3. El hombre, templo profanado. La indignación de Jesús, manifestada con inusual severidad, responde al santo celo por la obra preferida de su Padre. Me refiero al hombre. Quien destruye su obra excelente agrede a Dios con la mayor de las ofensas. El agresor no es otro que el mismo hombre. Es el misterio del pecado. Desconocido o negado por muchos y, no obstante, activo y cruelmente dañino. Cuando sepamos llamarlo por su nombre y medir su gravedad podremos iniciar un camino penitencial adecuado para recuperar la salud. Las actitudes seudo intelectuales burlonas no cambian la verdad. El mundo frívolo que parece dominar nuestra sociedad intenta blanquear la conciencia, contra los dictámenes insobornables de la misma. El conflicto existencial que se produce ha entristecido a la sociedad, hasta la angustia, y contaminado sus mejores relaciones. Basta observar cómo se comportan quienes transitan las calles de nuestras ciudades y pueblos. No hay verdadera alegría. Existe un estado generalizado de agresividad que perturba gravemente las relaciones personales e inutiliza todo proyecto que requiera un esfuerzo común.
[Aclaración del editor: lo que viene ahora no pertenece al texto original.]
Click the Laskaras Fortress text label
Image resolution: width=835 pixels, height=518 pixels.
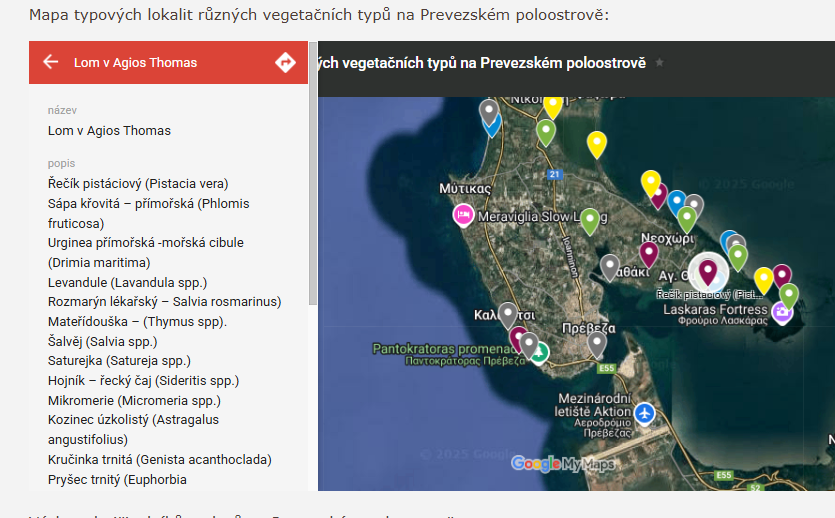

4. Estancados, como río que no fluye. En el diagnóstico elaborado por mucha gente pensante se atribuyen culpas a agentes diversos, constituidos en responsables absolutos de los mayores o de casi todos los males. Pocos se examinan a sí mismos procurando identificar responsabilidades propias y, en consecuencia, posibles vías de solución. De esa manera nos hallamos estancados, como río que no fluye, agitando inútilmente las aguas, sin darnos un rumbo cierto. Necesitamos desprendernos de pretensiones sectoriales para unir fuerzas y otorgar impulso a la marcha. No ocurre así. Ni se plantea la exigencia de tal desprendimiento. Todo  parece indicar que nadie ofrece nada ni se desprende de nada. Las grandes obras no son productos de actitudes hegemónicas. El aporte humilde y generoso de muchos las conduce al éxito. Basta recorrer la historia y observar qué ha ocurrido con los más importantes y perdurables monumentos del arte y de la cultura. Las graves crisis, sobrevenidas en las últimas décadas, encubren un común denominador en el que se manifiesta su causa más profunda y remota. Me refiero a la incapacidad de poner en común, sin más pretensiones que el verdadero bien de todos, las originalidades y esfuerzos particulares.


5. Humildad y sensatez. Para realizar una obra se requiere un proyecto inteligente y muchos obreros que trabajen para concretarlo. Nos encontramos con el hecho anómalo de muchos proyectos sesudos y pocos obreros que los seleccionen y lleven a cabo. Nadie niega que nuestro pueblo posee hombres y mujeres inteligentes y técnicamente competentes. No existe una voluntad común de trabajar para hacer exitoso al país escogiendo el mejor proyecto, sin discriminarlo por su origen. Todos quieren ser la mente genial, nadie se dispone a ser el brazo ejecutor. Se necesita humildad y sensatez. Su difícil y virtuosa alquimia constituye y anima el corazón de un pueblo grande, verdaderamente próspero. ¿Lo lograremos? Depende de un gesto definitivo de verdadera sabiduría que nos comprometa a todos.